Private Collection, acquired directly from the above, and thence by descent.
Li Shan is best known as one of an important group of painters who in later times came to be known as the 'Eight Eccentrics of Yangzhou' due to their expressive and bold style of painting. He was born in Xinghua, Jiangsu Province to a prominent scholar-official family. From an early age Li studied poetry, calligraphy, and painting from a number of different masters and he achieved early success, passing the second level examinations at the age of twenty-five. He gained entry into the Imperial Study where he had the great fortune to be tutored in painting by the well known scholar-official Jiang Tingxi (1669-1732). Jiang was known for his paintings of birds and flowers, which he produced in two distinct styles—one a more calligraphic, sketchy mode of ink on paper, and the other a finely drawn, meticulously colored manner, generally on silk. Li Shan presumably learned both techniques from Jiang Tingxi and he later also studied with Gao Qipei (1660-1734), an artist known for his finger paintings done in a highly impressionistic style.

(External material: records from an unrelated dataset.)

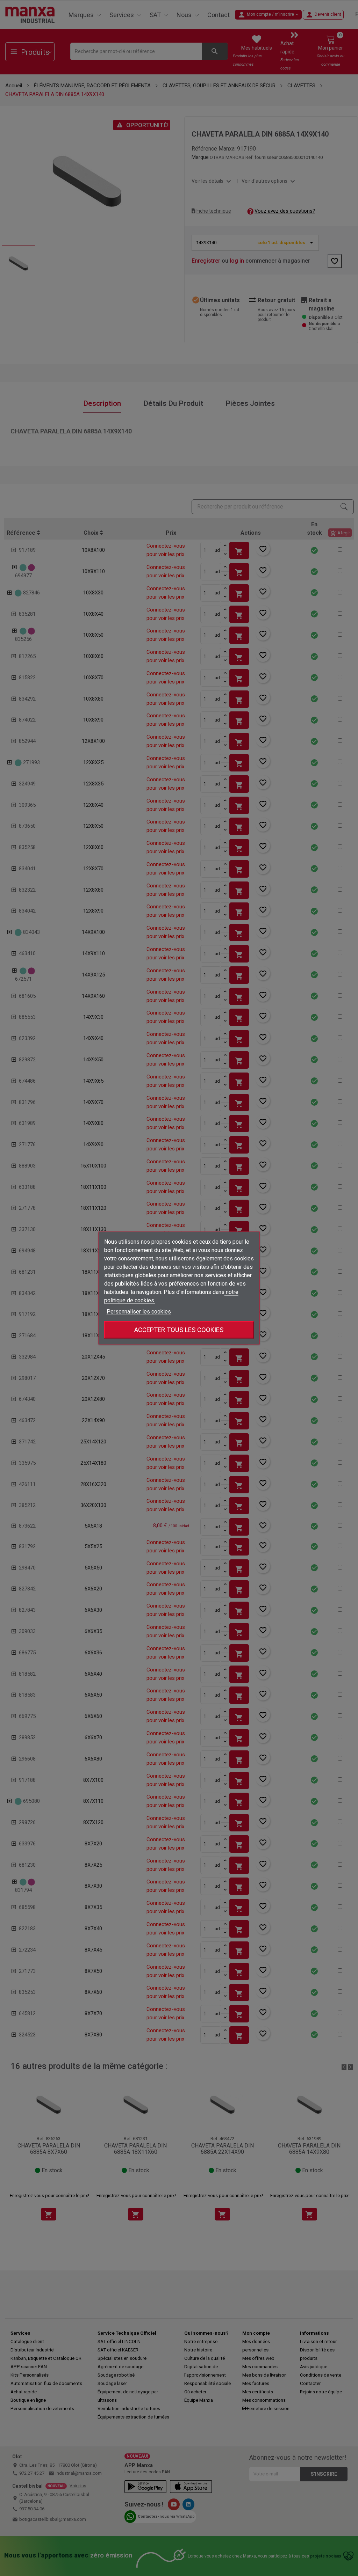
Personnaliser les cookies (139, 1311)
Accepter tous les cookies (178, 1329)
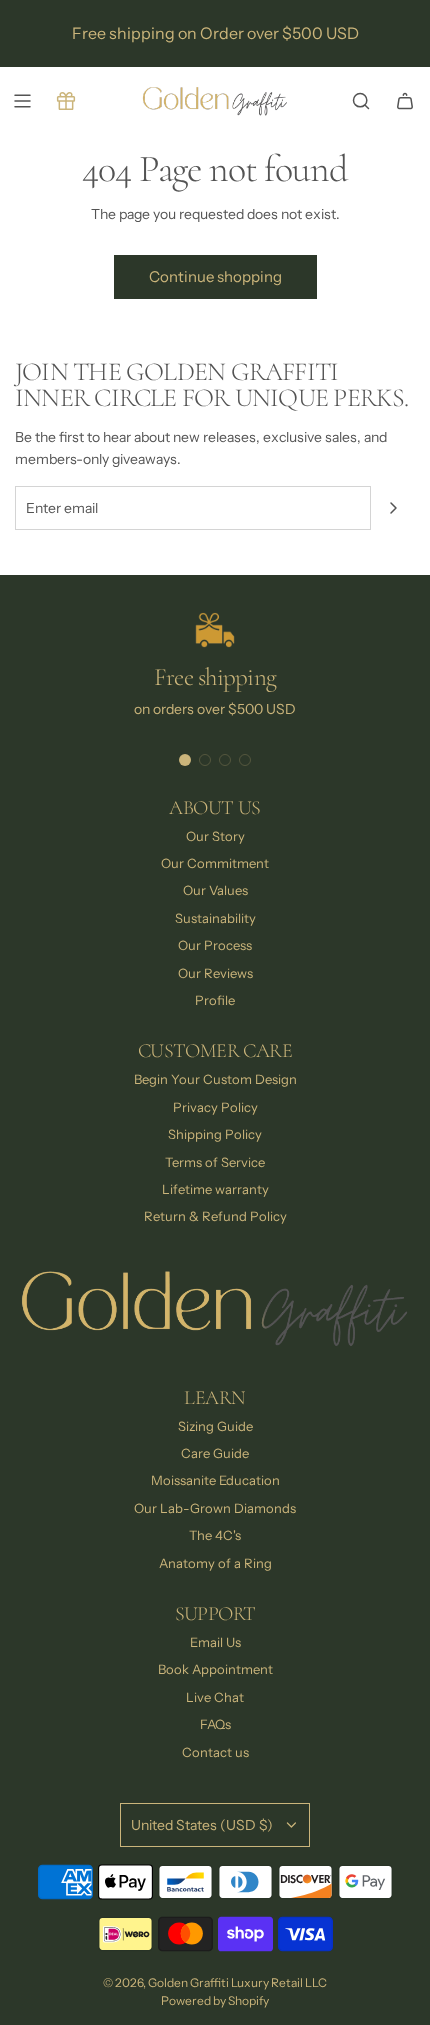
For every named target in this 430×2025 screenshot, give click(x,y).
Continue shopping (215, 276)
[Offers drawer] (66, 101)
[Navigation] (22, 101)
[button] (185, 760)
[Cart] (405, 101)
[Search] (361, 101)
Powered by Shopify (215, 2000)
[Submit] (393, 508)
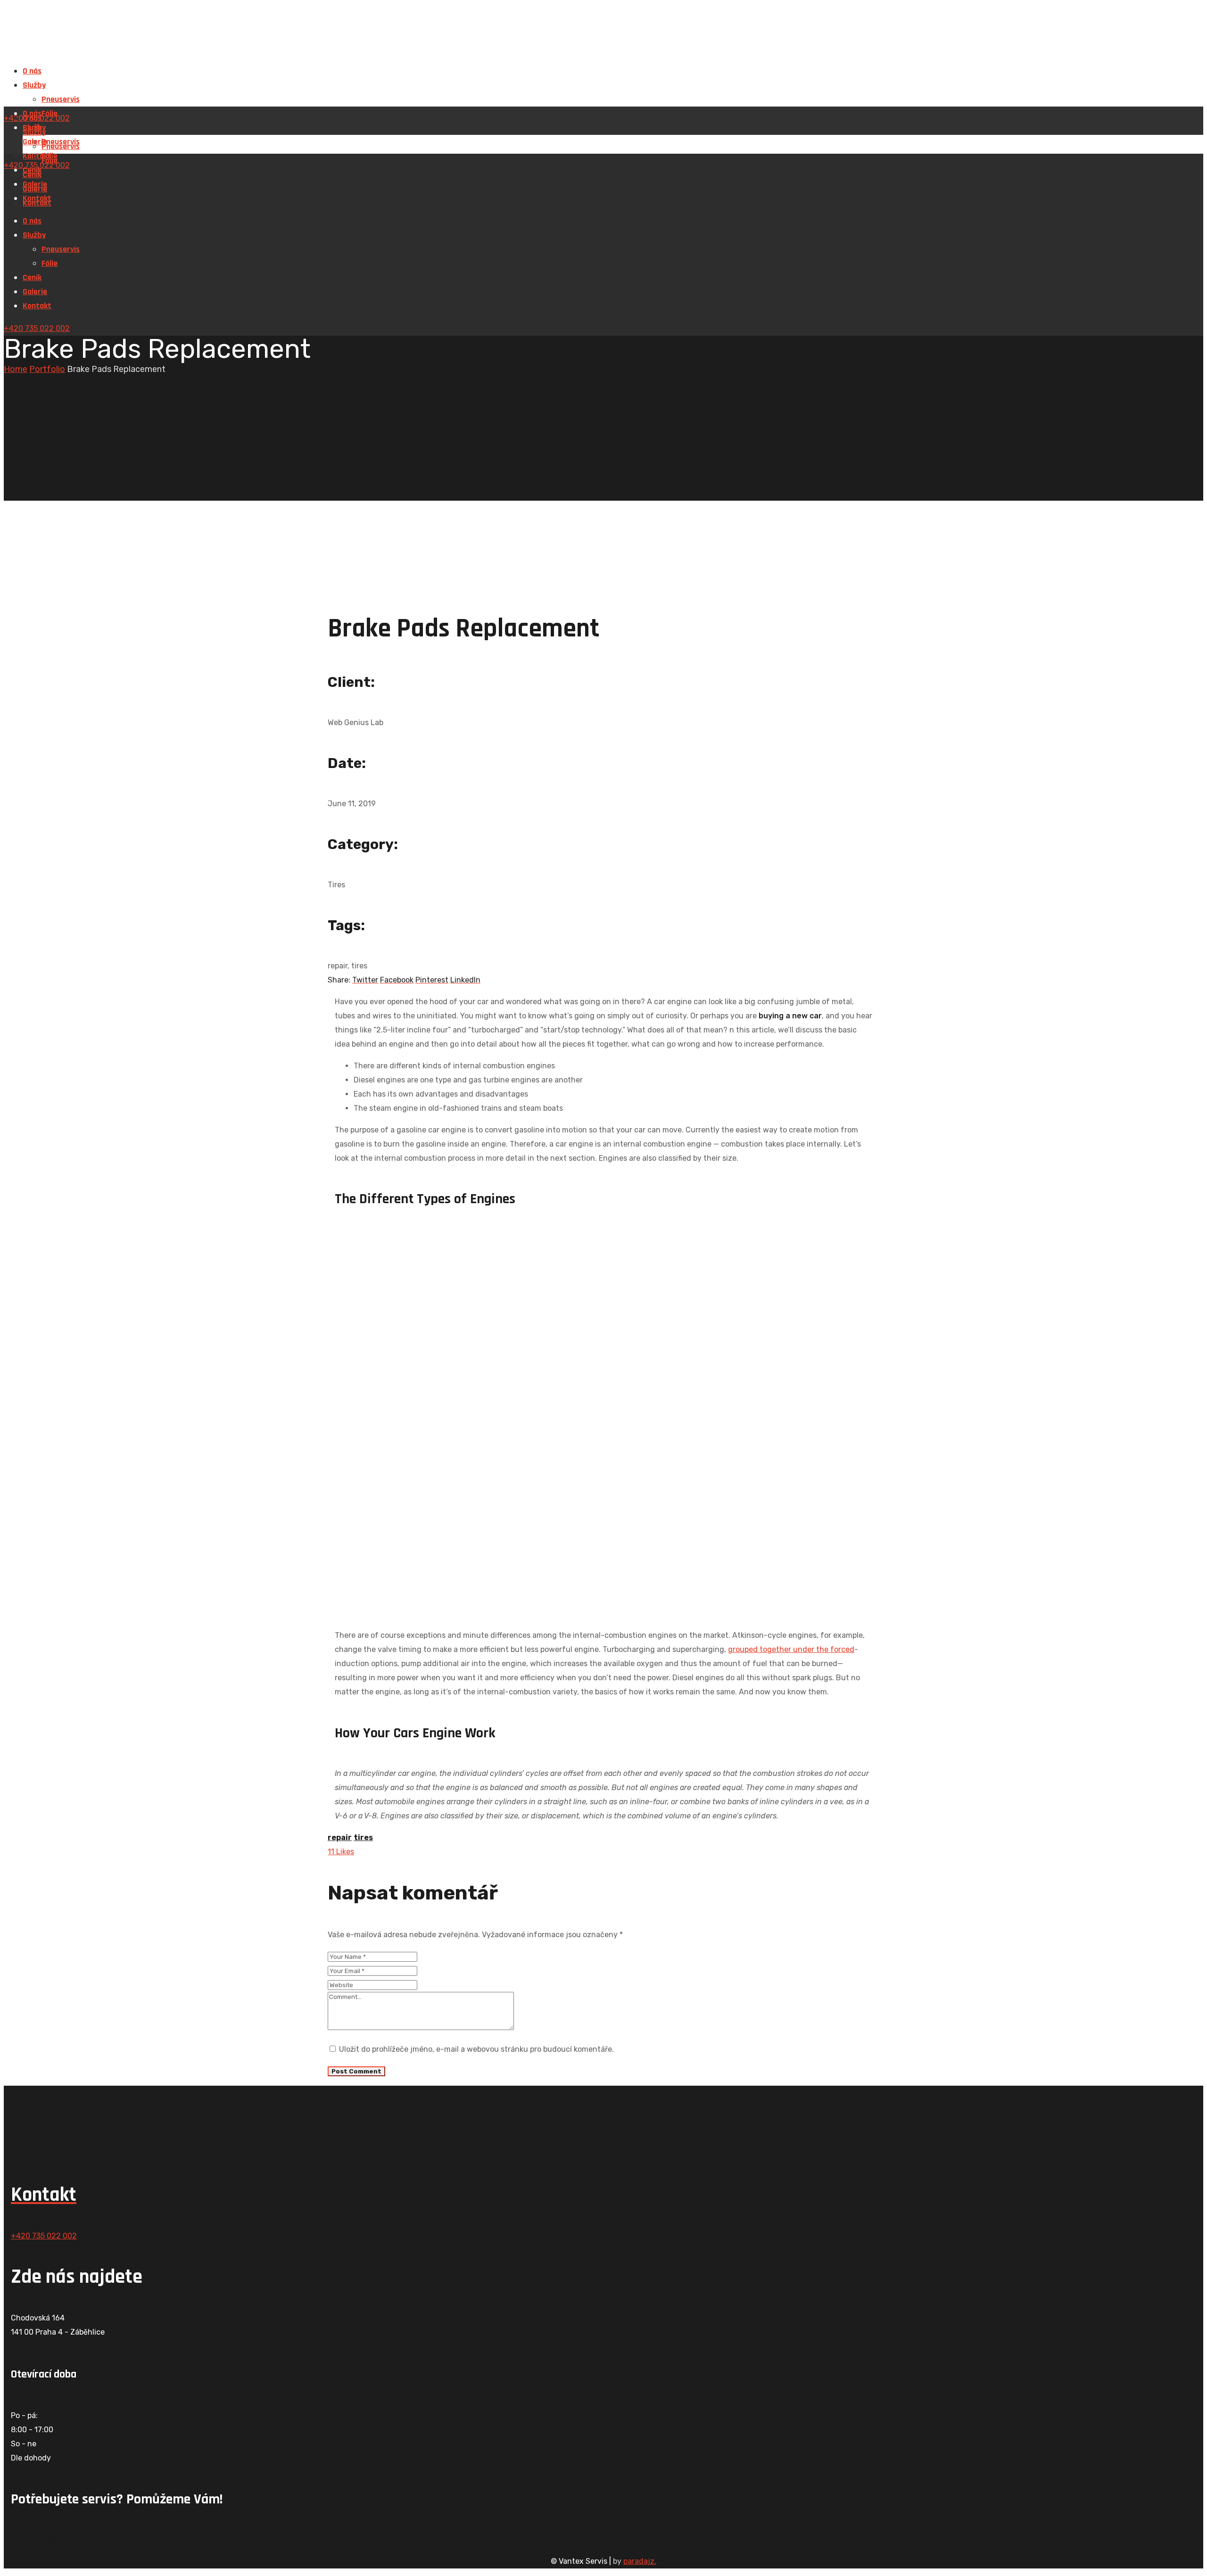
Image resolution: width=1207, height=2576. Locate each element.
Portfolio (47, 369)
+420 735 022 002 (37, 328)
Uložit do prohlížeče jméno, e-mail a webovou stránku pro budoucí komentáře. (476, 2049)
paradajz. (639, 2561)
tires (363, 1837)
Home (15, 369)
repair (340, 1837)
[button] (603, 2540)
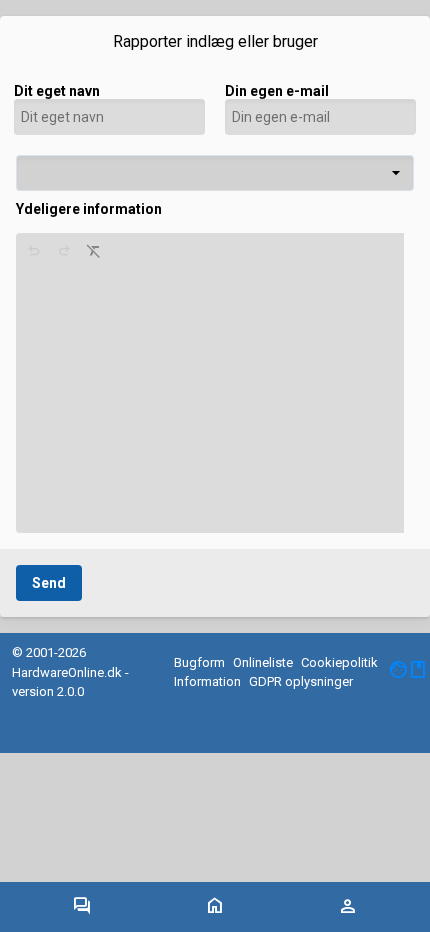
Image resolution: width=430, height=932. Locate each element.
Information (207, 681)
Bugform (199, 662)
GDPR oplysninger (301, 681)
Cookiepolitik (339, 662)
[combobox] (215, 173)
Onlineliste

After his early success in the court of Kangxi, Li Shan’s life took a turn for the worse following the death of the Kangxi Emperor in 1722. Li’s inherited family fortune was dissipated after twenty years of extravagant living and he moved to Yangzhou where he became a professional artist and befriended Zheng Xie, Huang Shen, Gao Fenghan, and other artists who wrote and painted for a living. Li Shan is best known for his works from this period, which tend to be large-scale, powerful but simple compositions on paper rendered with broad, energetic brushstrokes and copious amounts of ink. This style presumably appealed to the salt merchants and other wealthy clientele of 18th century Yangzhou, an important commercial center.
In 1738, hoping to restart his official career, Li Shan left Yangzhou and traveled to Tengxian, Shandong Province, where he served as magistrate. The handscroll Flowers, Fruits, Fish, and Vegetables was painted in Tengxian during the last year of Li’s post there. It is fitting that on this occasion Li has chosen to work, not in the wild expressive style of his Yangzhou years, but in the more orderly, carefully restrained and nuanced manner associated with his early mentor Jiang Tingxi, who was a highly successful scholar and official in the Qing court.